■ Tugas Anda ■
[a] Menurut artikel tentang penjualan antibiotik, di tempat apa saja masyarakat mudah membeli antibiotik tanpa resep dokter?
[b] Teruskan artikel tentang penjualan antibiotik mulai dari kalimat sesudah kalimat terakhirnya.

■ Dokumen Sumber ■
- - -
Antibiotik Tidak Boleh Dijual Bebas
Selain berdampak pada morbiditas dan mortalitas, juga memberi dampak negatif terhadap ekonomi dan sosial yang sangat tinggi
Editor: Eko Sutriyanto
TRIBUNNEWS.COM, YOGYAKARTA - Penggunaan antibiotik yang tidak bijak dan tidak sesuai Indikasi, jenis, dosis dan lamanya, serta kurangnya kepatuhan penggunaan antibiotik merupakan penyebab timbulnya resistensi.
Selain itu, penyebab banyaknya kasus resistensi antibiotik dipicu pula mudahnya masyarakat membeli antibiotik tanpa resesp dokter di apotek, kios atau warung.
"Seharusnya, antibiotik tidak dijual bebas dan harus berdasarkan resep dokter," kata Letua Komite Pengendalian Resistensi Antimikroba (KPRA), Kementerian Kesehatan RI, dr Hari Paraton SpOG(K) saat Pfizer Press Circle (PPC) bertema Kendalikan Penggunaan Antibiotik untuk Mencegah Munculnya Resistensi Bakteri di Yogyakarta
Dikatakannya, kebiasaan menyimpan antibiotik cadangan di rumah, memberi antibiotik kepada keluarga, tetangga atau teman merupakan kebiasaan yang banyak dijumpai di masyarakat juga mendorong resistensi antibiotik.
- - -
■ Data Masukan ■
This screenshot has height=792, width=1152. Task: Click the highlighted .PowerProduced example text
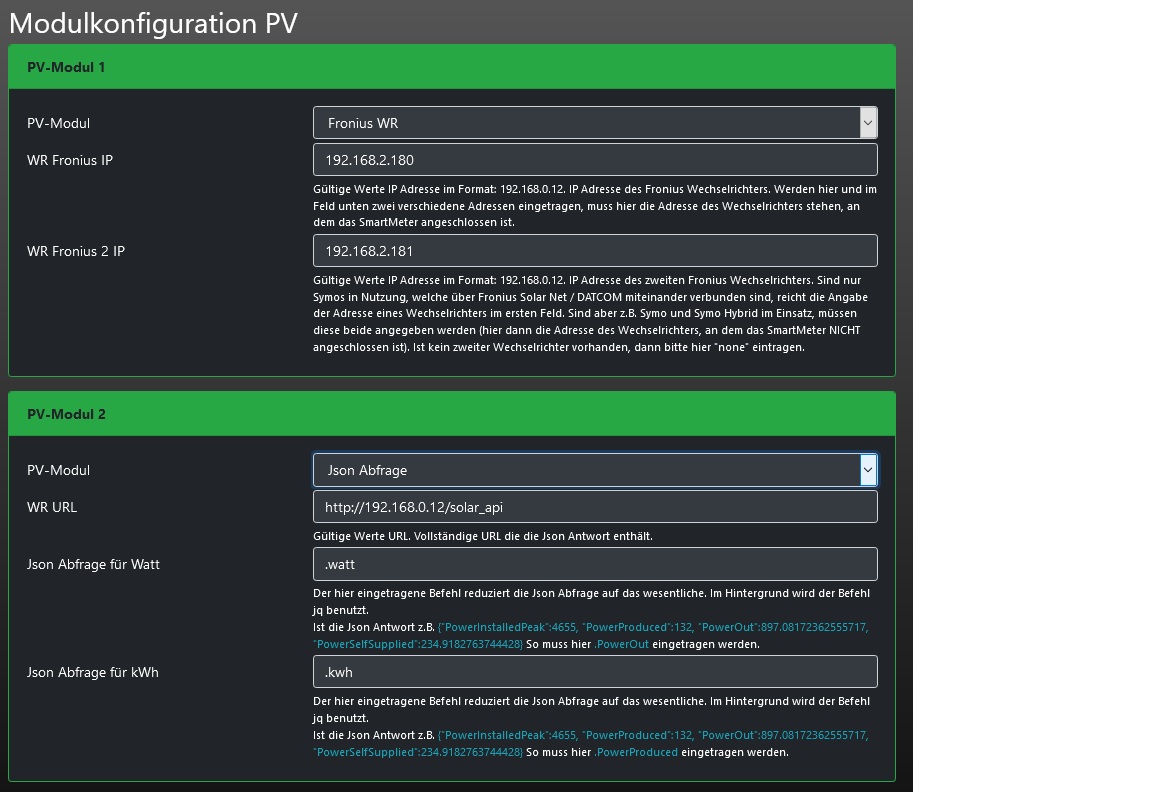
- - -
■ Jawaban per Tugas ■
[a] Di apotek, kios, atau warung.

[b]
Saat ini, antibiotik telah memiliki peran penting pada dunia kedokteran, karena telah menyembuhkan banyak kasus infeksi, namun intensitas penggunaan antibiotik yang relatif tinggi menimbulkan berbagai permasalahan dan merupakan ancaman global bagi kesehatan terutama resistensi bakteri terhadap antibiotik.
Selain berdampak pada morbiditas dan mortalitas, juga memberi dampak negatif terhadap ekonomi dan sosial yang sangat tinggi.
“Tidak semua penyakit infeksi perlu ditangani dengan memberi antibiotik, penggunaan antibiotik semata hanya untuk mengobati penyakit yang disebabkan infeksi bakteri. Perlu disadari bahwa antibiotik digunakan untuk mengobati infeksi bakteri, bukan mencegah atau mengatasi penyakit akibat virus," katanya.
Bakteri resisten terjadi akibat penggunaan antibiotik yang tidak bijak dan penerapan kewaspadaan standar (standard precaution) yang tidak benar di fasilitas pelayanan kesehatan.
Berbagai studi menemukan bahwa sekitar 40-62% antibiotik digunakan secara tidak tepat antara lain untuk penyakit-penyakit yang sebenarnya tidak memerlukan antibiotik.
Pada penelitian kualitas penggunaan antibiotik diberbagai rumah sakit di Indonesia ditemukan 30% - 80% tidak didasarkan pada indikasi.
"Berdasarkan data penelitian WHO dan KPRA/PPRA tahun 2013 di 6 Rumah Sakit Pendidikan di Indonesia diidentifikasi bakteri penghasil ESBL (Extended-Spectrum Beta-Lactamase) 40-50% resisten terhadap golongan Cephalosporin generasi 3 dan 4,” kata Hari Paraton.
Widyaretna Buenastuti, Public Affairs & Communication Director PT Pfizer mengatakan, Pfizer berkomitmen menjalankan segala kegiatan dan operasionalnya demi masyarakat Indonesia yang lebih sehat.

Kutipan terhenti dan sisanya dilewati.